[Saved data entries]

####

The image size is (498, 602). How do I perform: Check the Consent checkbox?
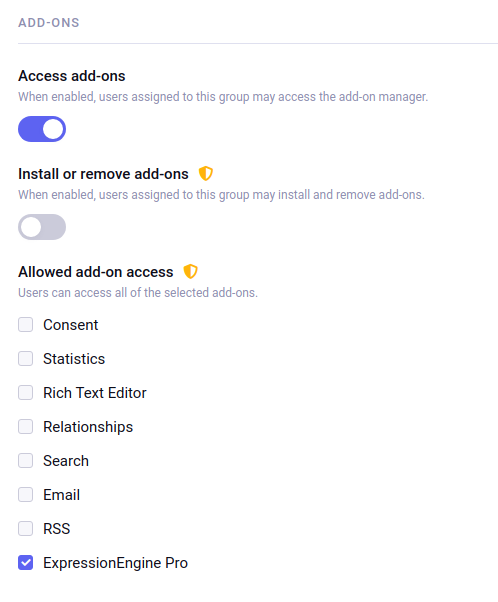(x=26, y=325)
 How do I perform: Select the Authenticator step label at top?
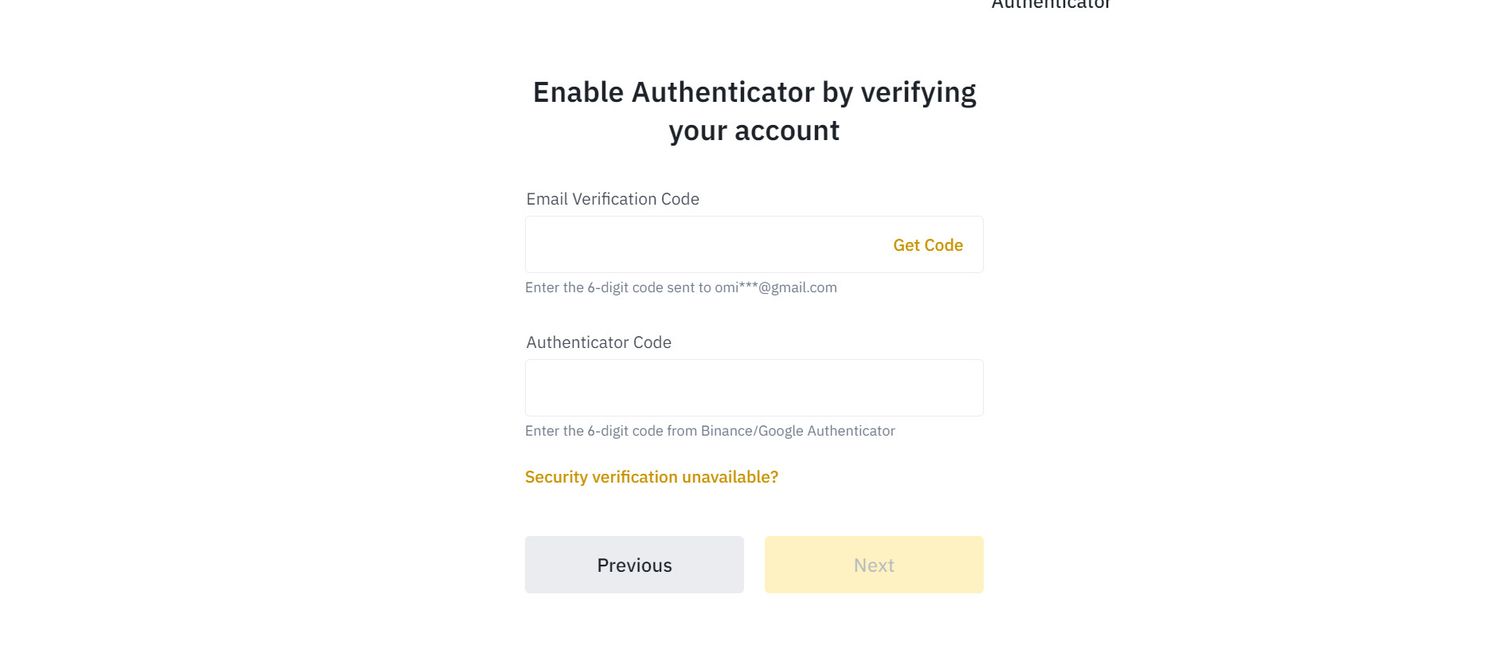coord(1051,5)
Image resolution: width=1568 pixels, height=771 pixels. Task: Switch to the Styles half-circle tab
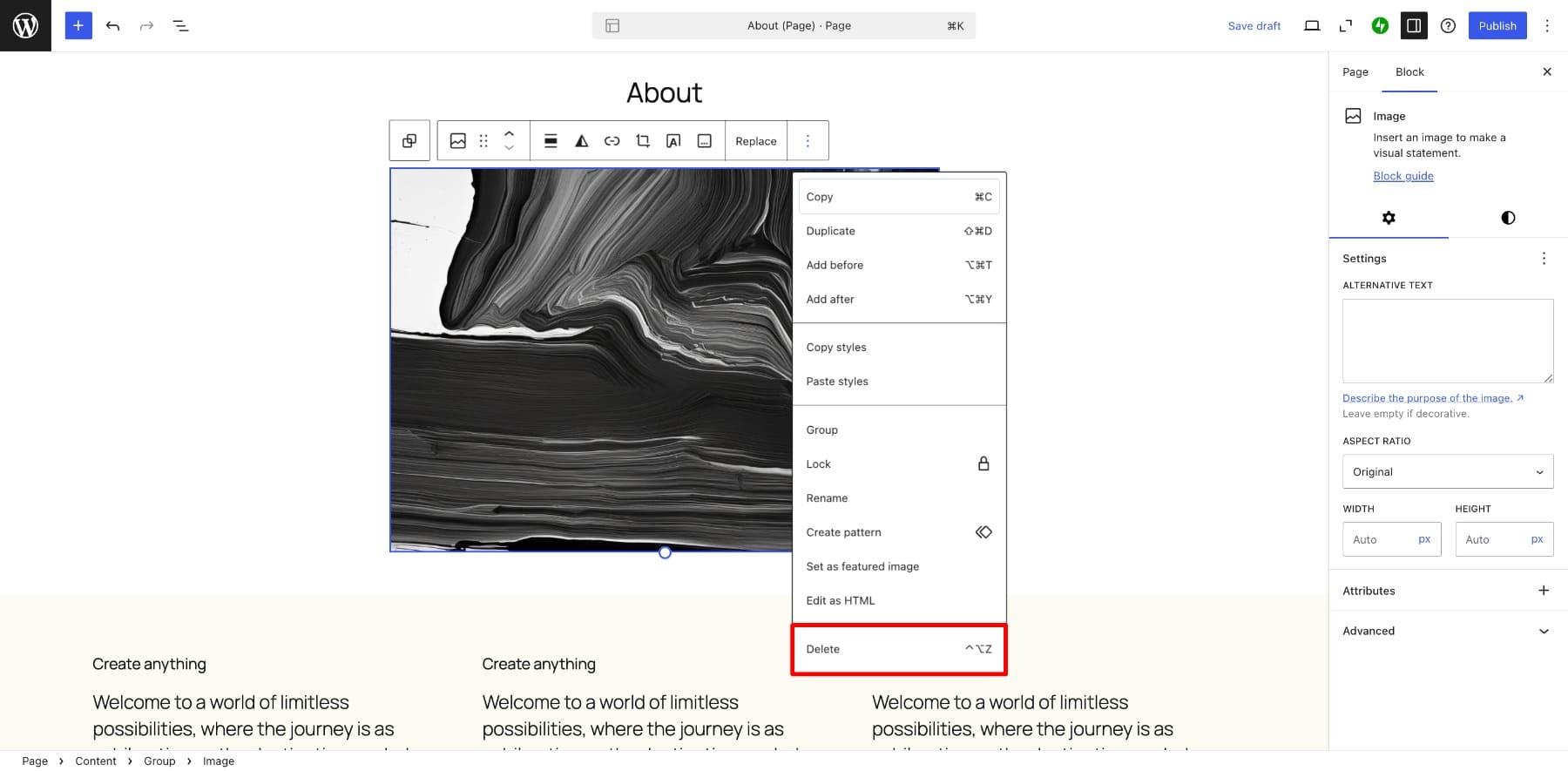1508,218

####

— Work request —
The copy you give must run from the line containing "How do I perform: Select" through the last line of the records, exactly, with the pictures left out.

— Expected output —
 How do I perform: Select the Authenticator step label at top?
coord(1051,5)
Image resolution: width=1568 pixels, height=771 pixels. Task: Switch to the Styles half-circle tab
1508,218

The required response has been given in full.